Le défi nucléaire nord-coréen : un vote onusien qui fera date dans la géopolitique actuelle

par Daniel RIOT
lundi 16 octobre 2006

 La crise nord-coréenne, ou plutôt la crise provoquée par l’essai nucléaire de la Corée du Nord, restera dans l’histoire de la géopolitique internationale comme un « événement référence »... A plus d’un titre

Au niveau de la non-dissémination nucléaire, les Coréens du Nord lancent un avertissement au monde entier. Les « armes de l’Apocalypse », pour reprendre le titre d’un livre documenté de Jacques Attali, restent on ne peut plus dangereuses. Et il n’y a pas que le « nucléaire »... Chimiques, biologiques, « technologiques », informatiques... Miniaturisation et prolifération : des « Etats voyous » peuvent soutenir des « réseaux terroristes ». Ce n’est pas nouveau, mais c’est une confirmation... Et l’exemple nord- coréen peut être suivi par d’autres, et pas seulement par l’Iran ...

Les Etats-Unis ont une nouvelle preuve des limites de leur puissance et de la vanité de l’unilatéralisme impérial suivi, jusqu’aux déboires irakiens, par Bush et ses (mauvais) conseillers. Cela est plutôt rassurant. Cela donne raison, en tout cas, aux diplomaties européennes (française en tête), qui refusent le suivisme atlantiste aveugle. Aznar en avait déjà fait les frais. Blair est en train de s’en mordre les doigts... Une « Europe européenne », dans le respect des solidarités transatlantiques, n’est pas qu’un slogan gaullien, mais une nécessité impérative.

Dans cette optique d’un « multiralisme » intelligent, ou d’un « monde multipolaire », le vote à l’unanimité de samedi soir dernier au Conseil de sécurité de l’ONU illustre la nécessité de respecter un peu plus l’ONU, que de Gaulle dénonçait comme un « machin » dans d’autres conditions, et que les Américains de Bush avaient tendance à trop mépriser. Ce vote consacre un esprit de compromis (et non de compromission) qui réhabilite l’intelligence diplomatique.

C’est la première fois que la Russie et la Chine se trouvent aux premiers postes dans un dossier et sur un problème qui (les Coréens du Sud ont raison) menace la paix mondiale. Nous oublions trop que la Guerre de Corée de 1950 n’est pas terminée... N’oublions pas non plus que Pékin était (et reste, peut-être) le dernier soutien extérieur officiel du régime nord-coréen, archéo-communiste et authentiquement totalitaire... N’oublions surtout pas que les moyens de pression classiques sur la Corée du Nord sont très limités : ce pays vit pratiquement en autarcie. Seule une rupture des robinets (chinois) du pétrole pourrait le mettre à genoux. Mais derrière le régime, il y a le peuple.

En dépit des débats internes passionnés que cette nouvelle « affaire de Corée » provoque à Séoul, à Tokyo et ailleurs, on peut saluer le réalisme des dirigeants sud-coréens, japonais, chinois, russes et... américains. Le texte de l’ONU fera date, par l’alchimie réussie entre la fermeté et l’esprit d’ouverture.

### VOTRE CONSIGNE
D'après le passage sur l'essai nucléaire nord-coréen, quelle instance a adopté le vote à l'unanimité du samedi soir ? Le matériel qui vient ensuite est indépendant du passage.

### EXTRAIT DE DONNÉES

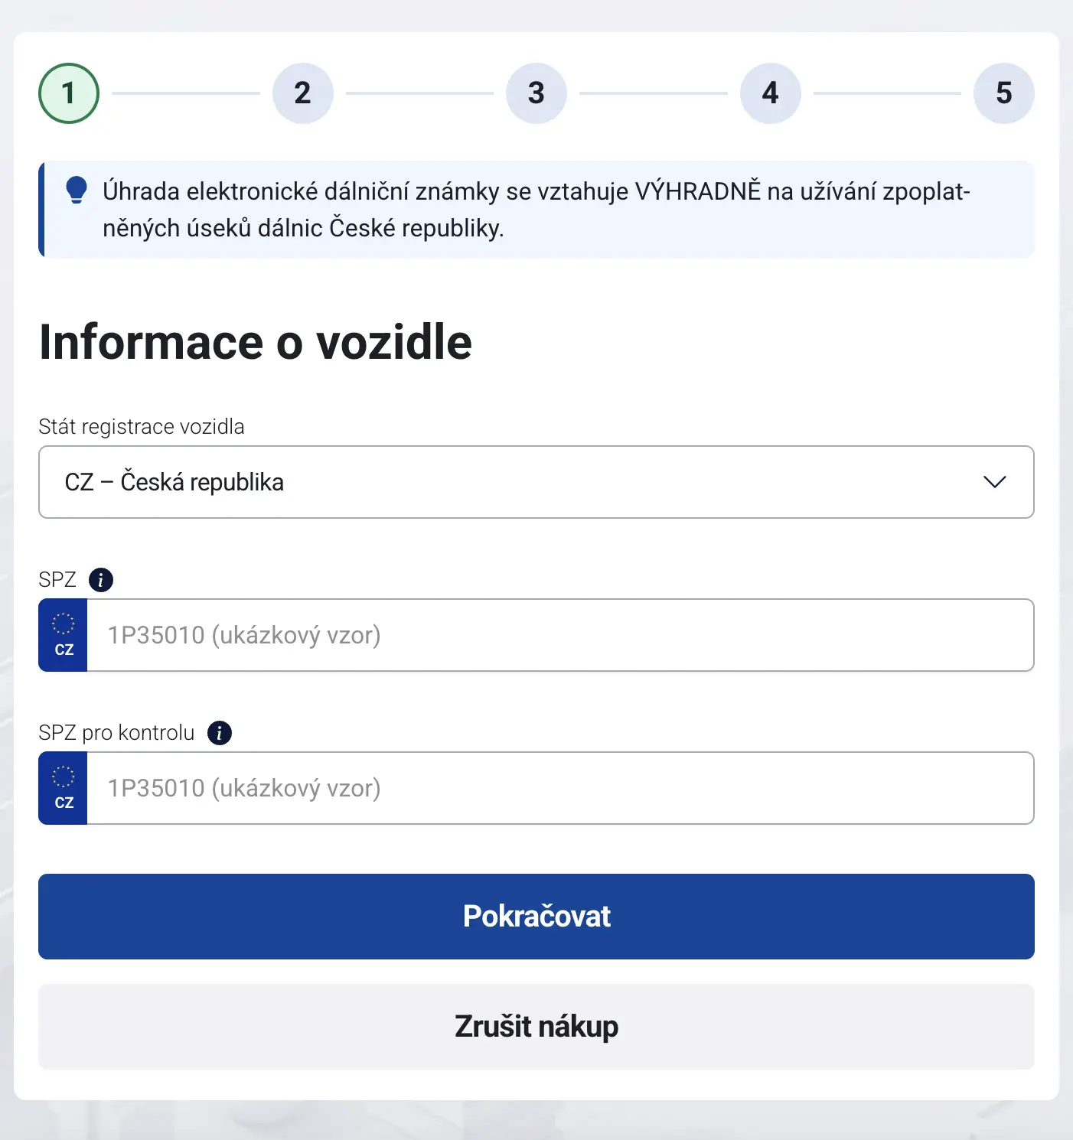The width and height of the screenshot is (1073, 1140).
Task: Click the dropdown chevron arrow for country
Action: pyautogui.click(x=994, y=482)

### ZONE DE RÉPONSE
Le Conseil de sécurité de l'ONU.